Thanks for the info about the Ft. Bend tollway extension to SW610. It's difficult to find much "new" developing info about this project.

Any links or insight into the source of the "neighborhood resistance" you mention. I think the large majority of (single-family) residence owners down in Willowbend / Willow Meadows / Westbury would be for the inevitable clean-up of the SPO corridor that should follow this project.

 
At 4:56 PM, February 02, 2007, Blogger Tory Gattis said...

I have no pointers. Just anecdotal evidence from various articles I've seen or people I've talked to. The real resistance may not actually be that high, esp. with the local road congestion getting so bad now (getting those cars onto a pass-thru freeway would be a good thing).

 
At 10:49 AM, March 23, 2007, Anonymous Anonymous said...

I have written a few times to determine if the "people" got their money's worth on the $250,000 payment to someone to determine the "proper" color for the Toll Road signs.

All I want to know is the result of the study and who was paid do do it and, of course, the relatinship of that person with who at the board.

You think I will ever get an answer?

 
At 1:48 PM, March 23, 2007, Blogger Tory Gattis said...

Well, there's always the option of an official open records request under state law, but I don't know the process for doing that.

 
At 1:51 PM, April 03, 2007, Anonymous Anonymous said...

Although I would very near the proposed Ft. Bend Tollway extension from 90 to 610 where S. Post Oak Road is now, I am completely in favor of it at this time. The people who use the toll road and S. Main are already maxxing out S. Post Oak to get to and from 610. It is unbelievably backed up during rush hours. Trucks that drive S. Post Oak are very loud, and S. Post Oak Road itself is old and needs repaving. Finally, the city has not done its part to provide proper sound walls to the houses that border S. Post Oak. Cars do not drive the speed limit (35) during the off hours and many of them turn their stereos up to where the whole neighborhood can hear them. Hopefully some of these issues will be solved with the tollroad. Those who want to could get quickly from 610 to 90 and down to the beltway, and those who need to get around locally can use what's left of S. Post Oak.

 
At 12:12 PM, April 27, 2007, Anonymous Anonymous said...

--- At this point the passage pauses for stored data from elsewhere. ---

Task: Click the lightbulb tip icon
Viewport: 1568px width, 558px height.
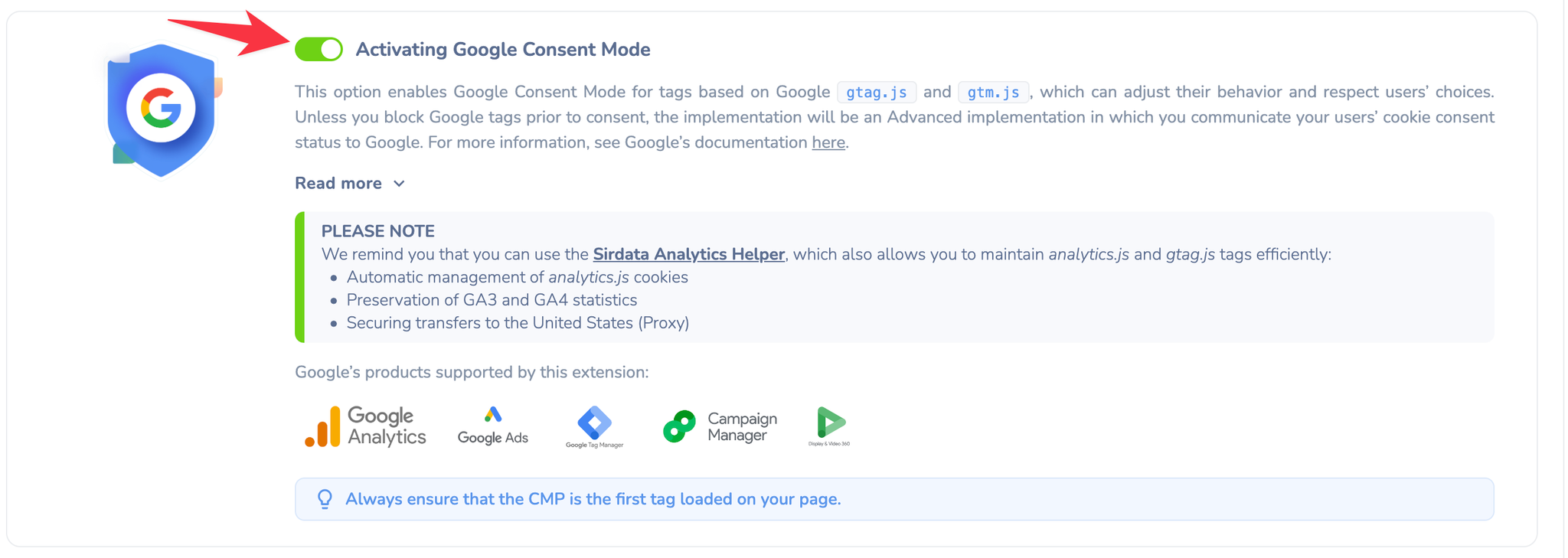Action: point(325,499)
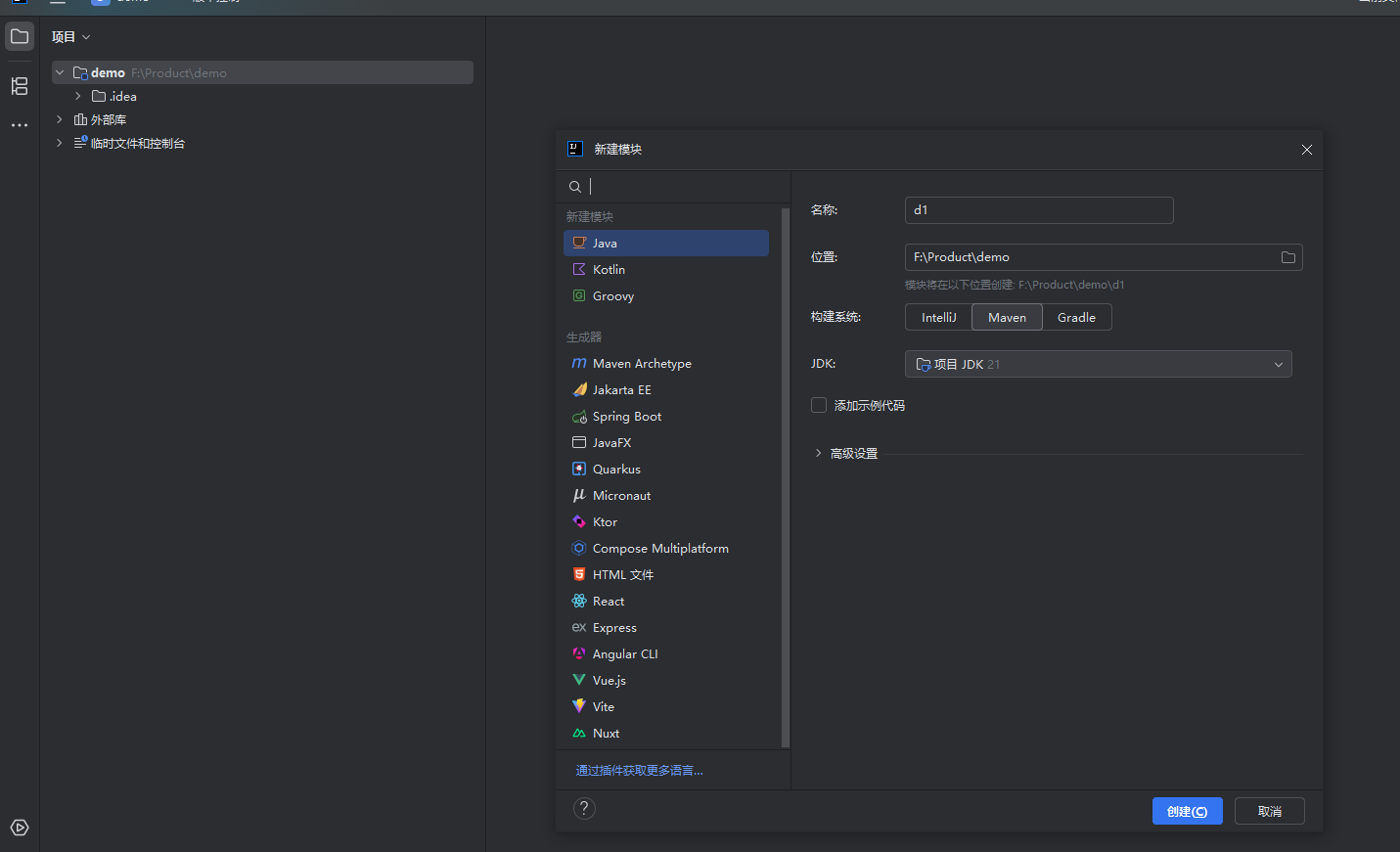Click the help question mark icon

[x=584, y=808]
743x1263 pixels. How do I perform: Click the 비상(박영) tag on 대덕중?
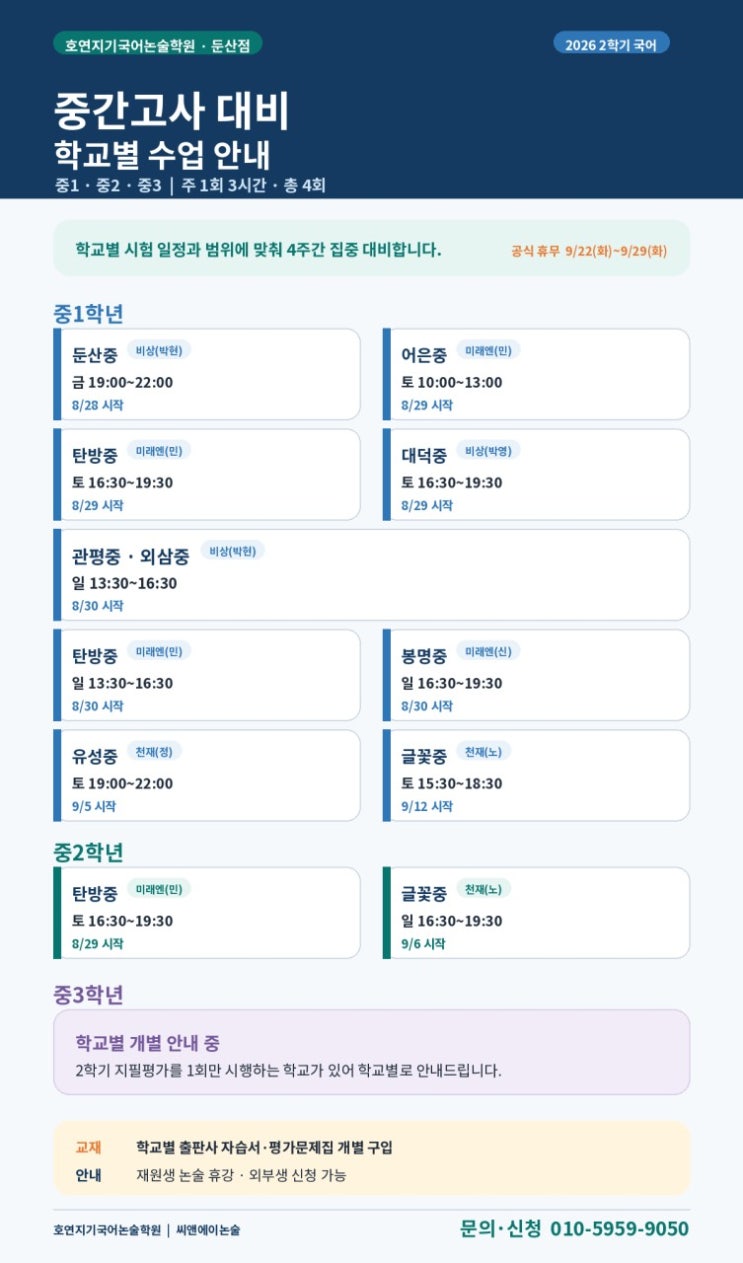(x=488, y=451)
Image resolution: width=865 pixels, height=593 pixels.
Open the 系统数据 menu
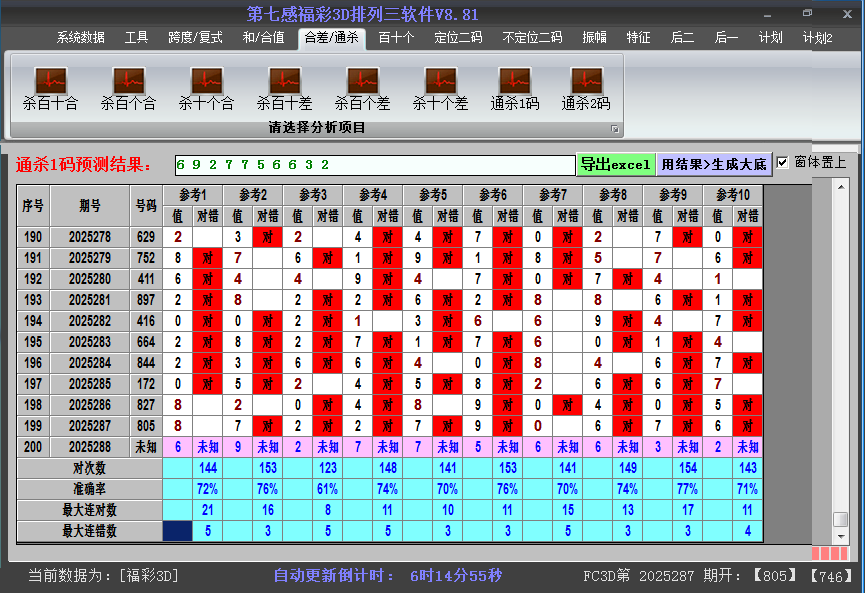tap(80, 38)
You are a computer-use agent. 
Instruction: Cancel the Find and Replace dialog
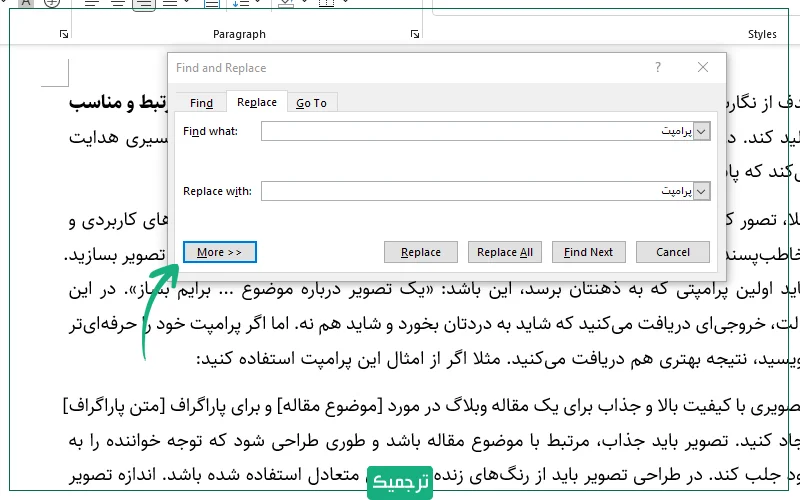click(672, 252)
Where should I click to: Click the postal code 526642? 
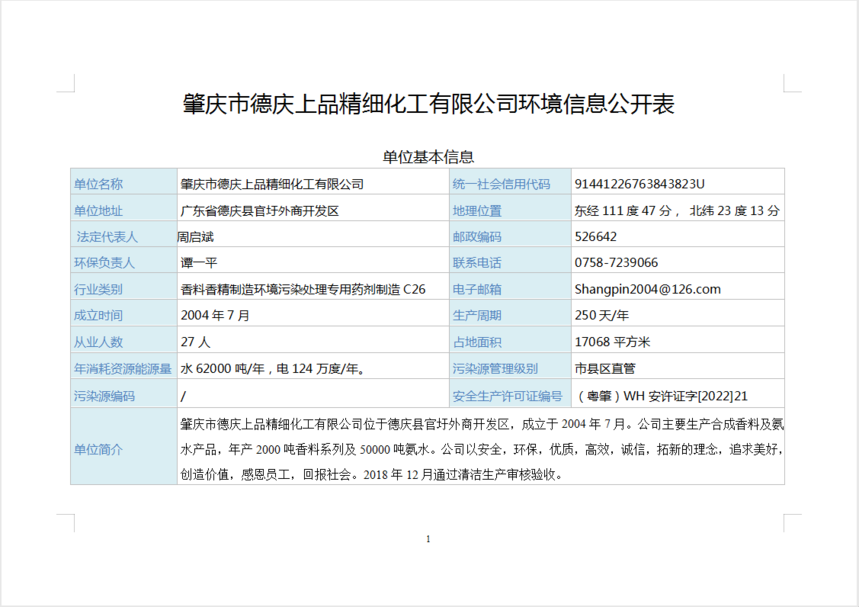pos(596,237)
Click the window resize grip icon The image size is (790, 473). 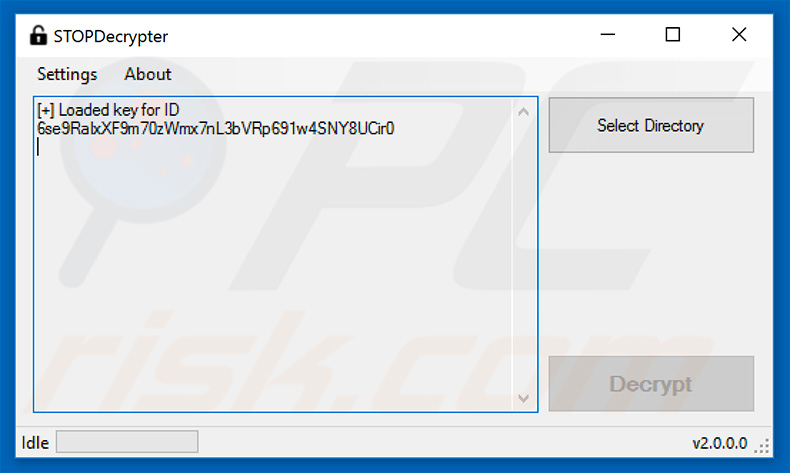click(x=762, y=446)
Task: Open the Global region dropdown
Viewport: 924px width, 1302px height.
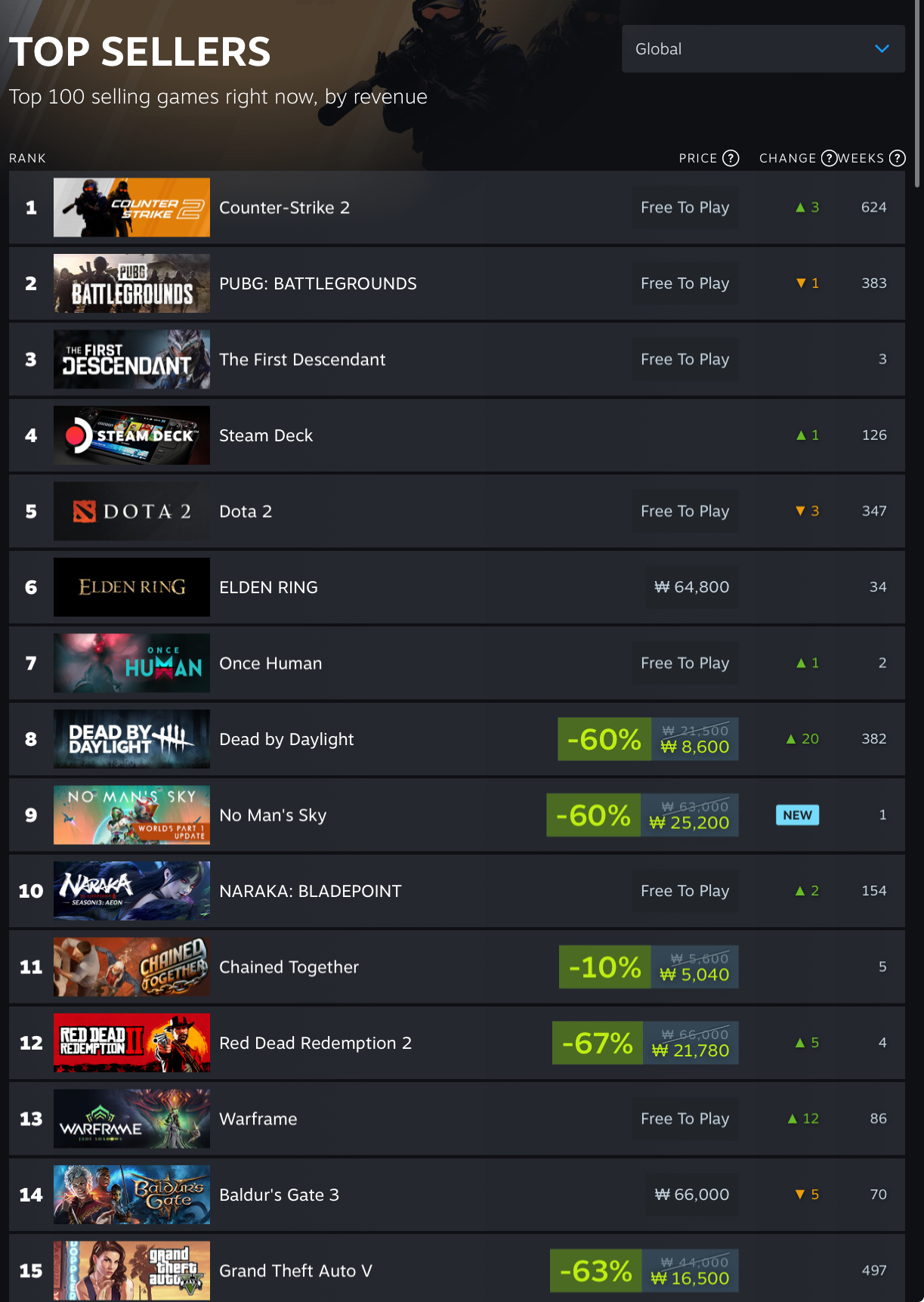Action: pyautogui.click(x=763, y=49)
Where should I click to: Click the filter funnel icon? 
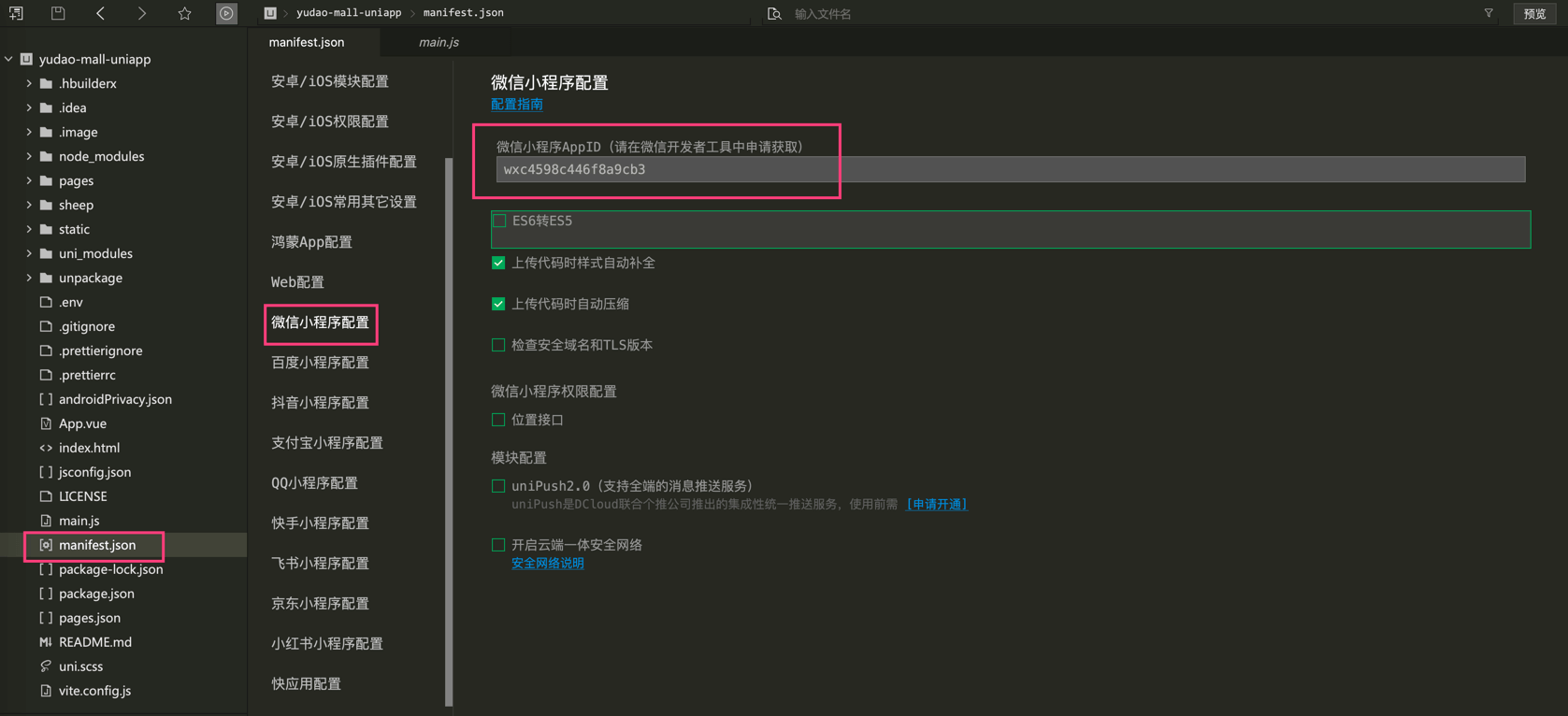pos(1489,13)
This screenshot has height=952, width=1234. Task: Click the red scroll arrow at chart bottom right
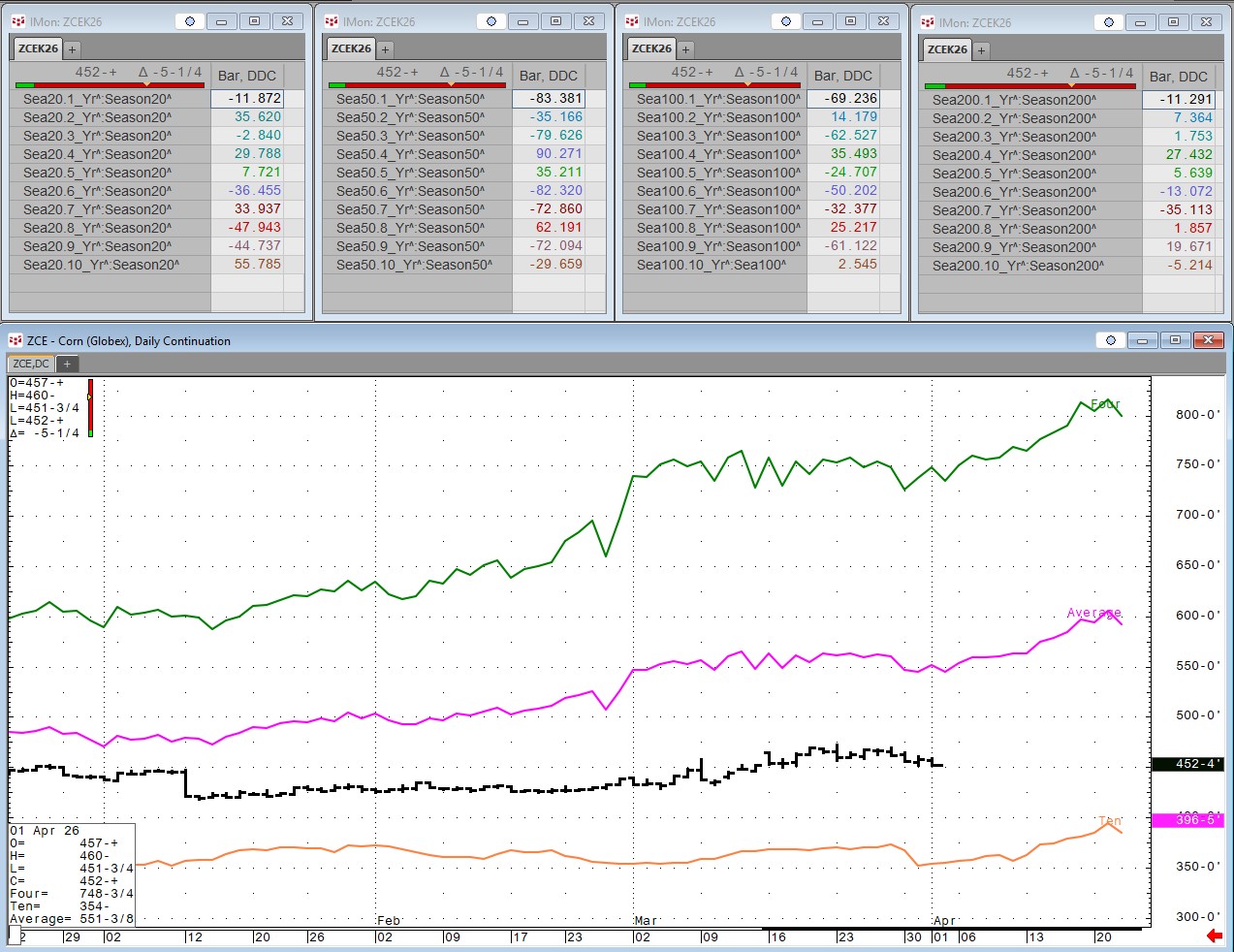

I am generally against commuter rail for simple reasons: it is slower, costs *far* more, and will carry fewer people than an express, point-to-point commuter bus and vanpool system in a dispersed, modern, multi-job-center city such as Houston.

Tell that to Dallas who were in similar situation, but within 1 yr, prompted by huge useage decided to double track their new rail sytem, and quickly add hundreds of new buses (as rail expands bus use tremendously). Within 5 years DART rail had over 50Mil Passenger trips. Houston is much better suited than Dallas for Rail. Ask anyone in the city to name the clogged highways and then name the different places those commuters are trying to reach. There are not that many. And rail does not have to go door to door, only get you close where a bus can take you that finally leg. Coming from Dallas I am shocked at how far behind Houston is. It will get rail and love it.... just a matter of when.

 
At 11:19 AM, November 02, 2008, Anonymous Anonymous said...

G.F.Brown and Anonymous are so correct; With gas prices becoming increasingly high, we need to give people another viable alternative. I was doing research online for the election and that is how i found this blog. I want to make sure I don't vote for people that have not supported rail.